■ WHAT THE TASK REQUIRES
Return the lines of the material verbatim, starting at the line that contains "Given: Click the Enable First Pass arrow icon" and continuing through the final line of the material. Omit the pictures from your answer.

Target position records:
============
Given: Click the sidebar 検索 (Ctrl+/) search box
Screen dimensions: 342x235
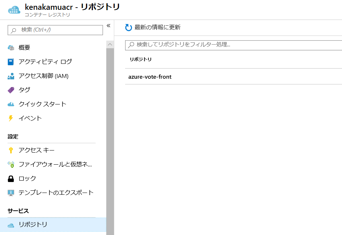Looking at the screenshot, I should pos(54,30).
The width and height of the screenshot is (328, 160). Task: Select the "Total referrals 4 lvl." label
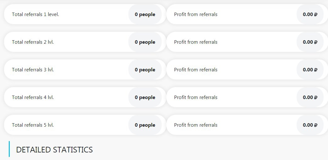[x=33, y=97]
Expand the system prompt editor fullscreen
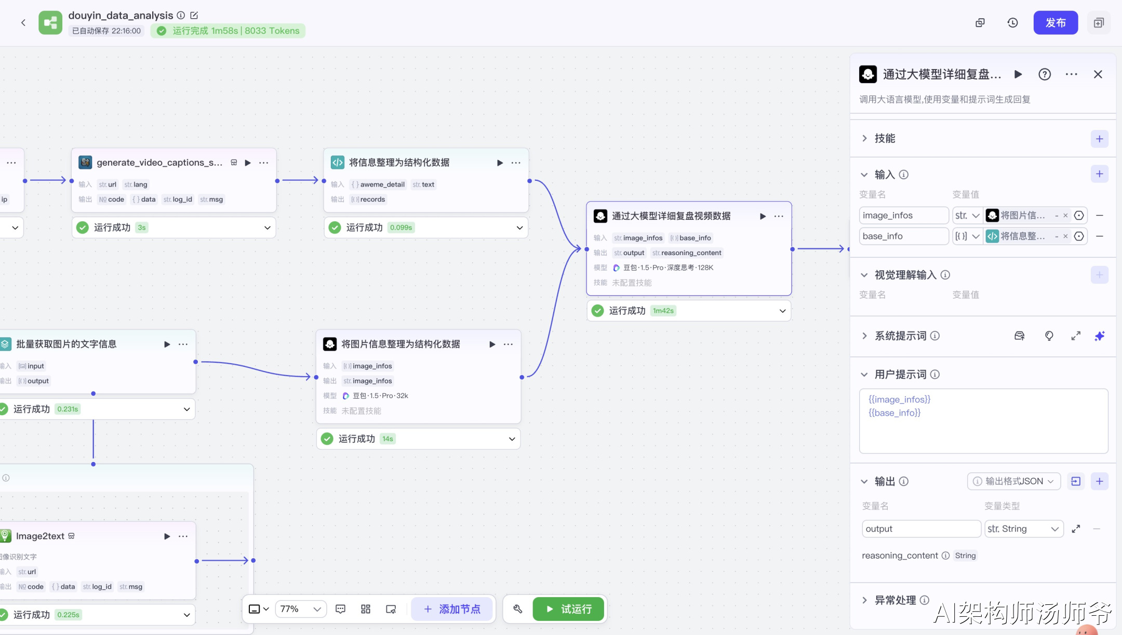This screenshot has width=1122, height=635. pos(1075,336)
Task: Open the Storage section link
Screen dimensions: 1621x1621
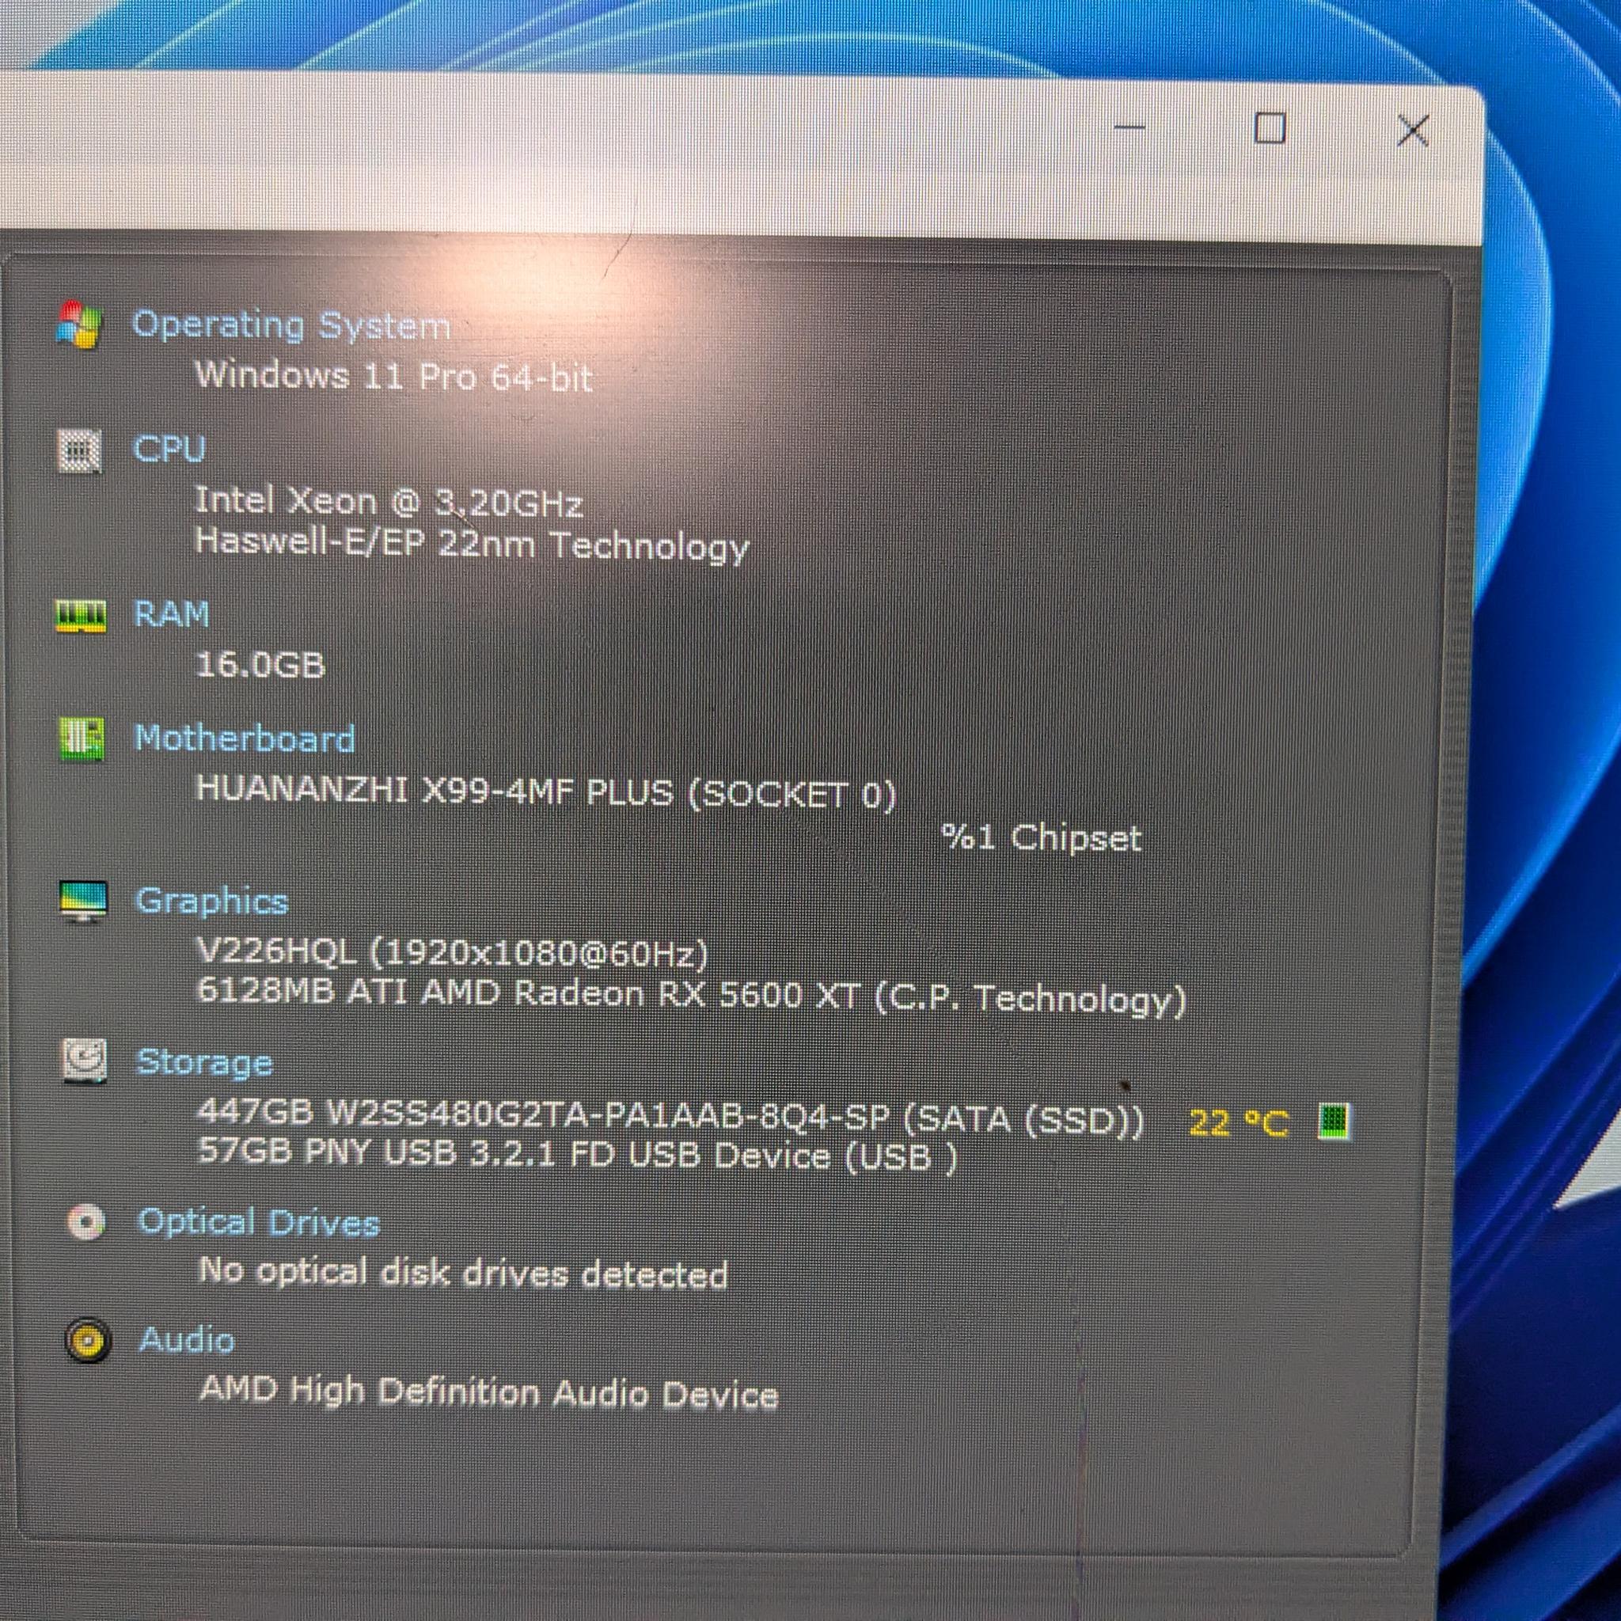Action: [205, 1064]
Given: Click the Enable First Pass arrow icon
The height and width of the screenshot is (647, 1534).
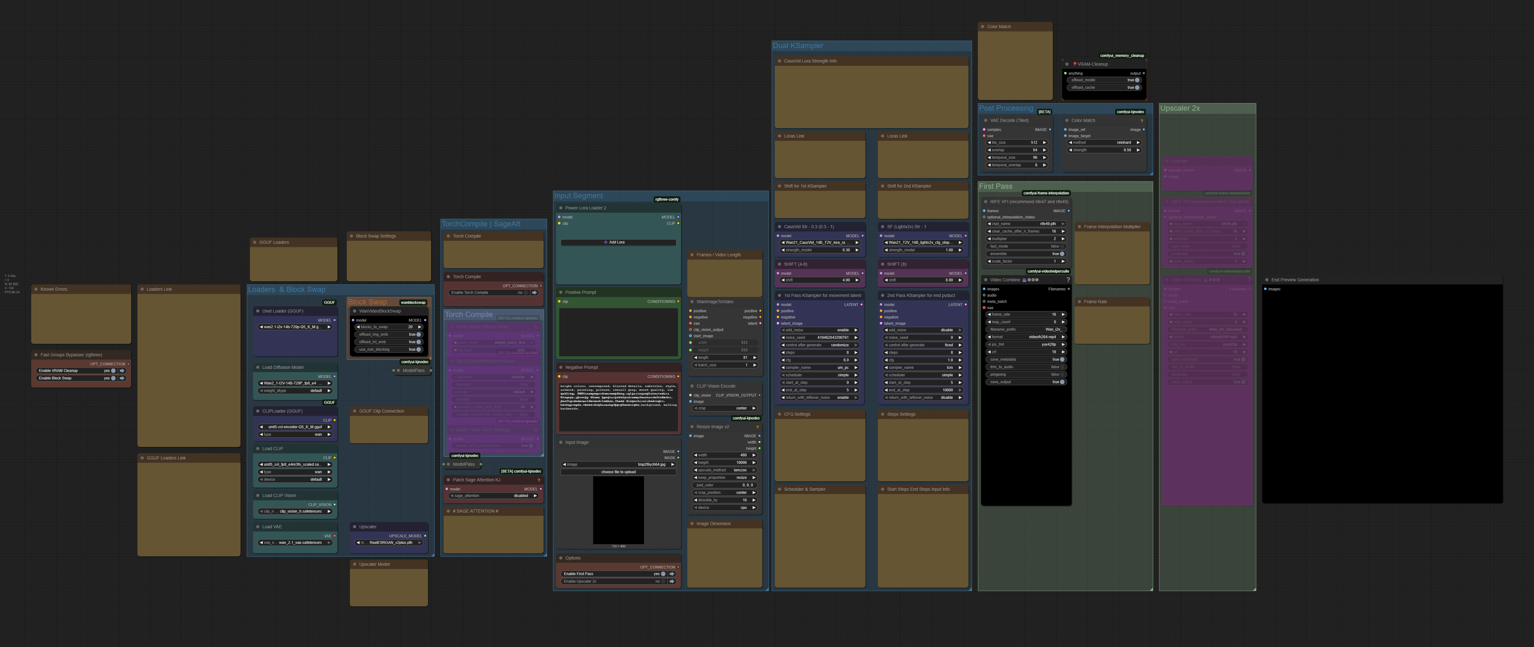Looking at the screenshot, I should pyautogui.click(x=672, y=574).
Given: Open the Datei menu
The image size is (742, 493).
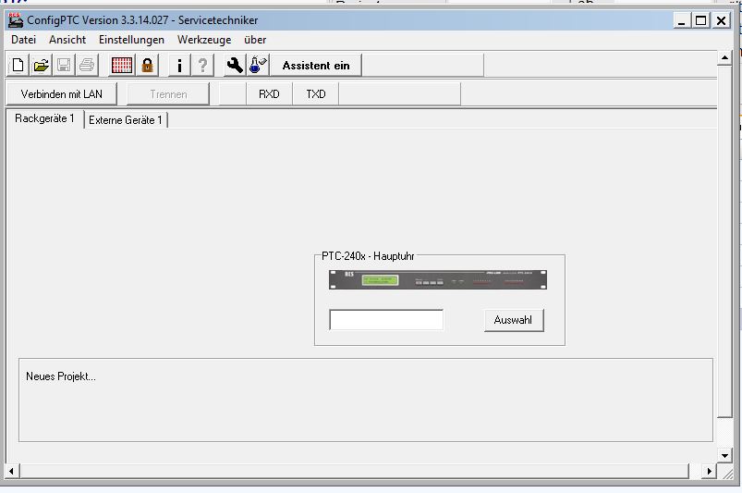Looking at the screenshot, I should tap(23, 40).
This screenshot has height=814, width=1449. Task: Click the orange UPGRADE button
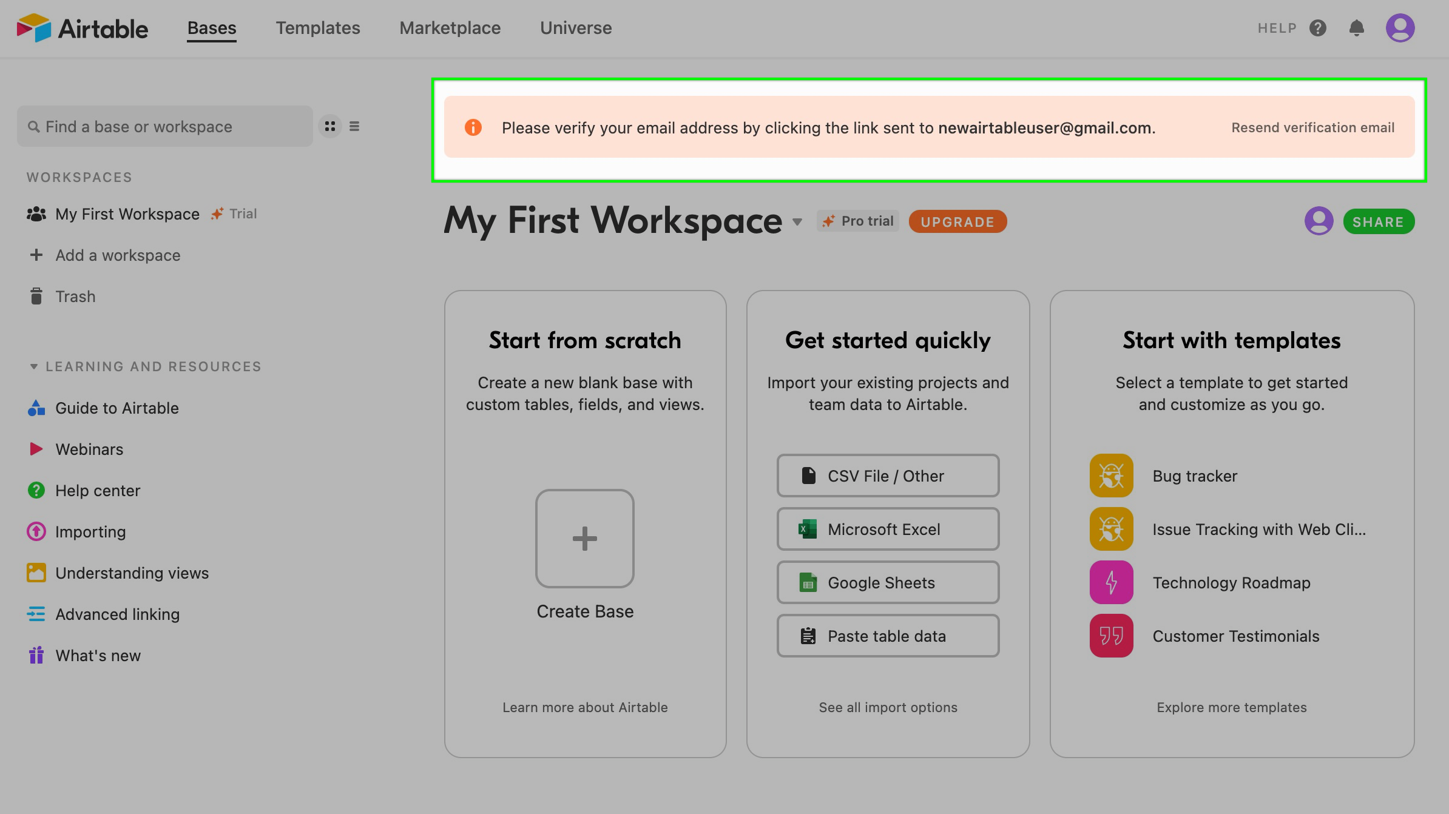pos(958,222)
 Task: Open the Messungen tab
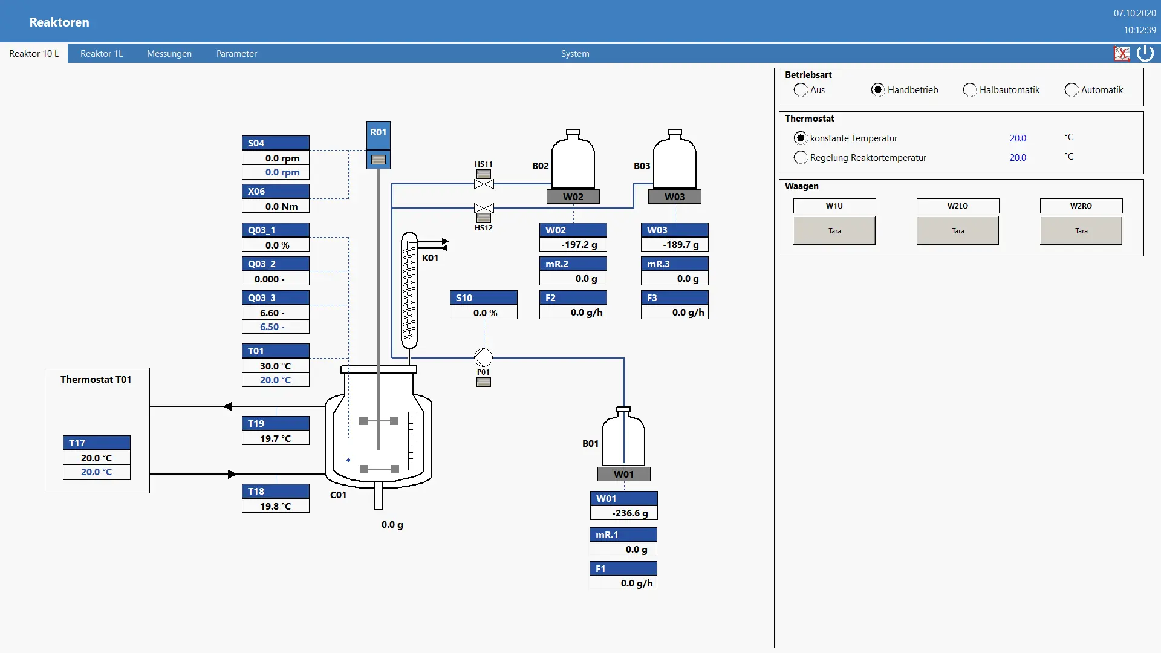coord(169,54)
============
■ SOLUTION TO THIS PROBLEM
Given: Click the Enable First Pass arrow icon
The height and width of the screenshot is (647, 1534).
Looking at the screenshot, I should pyautogui.click(x=672, y=574).
Given: Open the Datei menu
The image size is (742, 493).
Looking at the screenshot, I should tap(23, 40).
This screenshot has height=814, width=1449. Task: Click the orange UPGRADE button
pos(958,222)
 Task: Open the Messungen tab
coord(169,54)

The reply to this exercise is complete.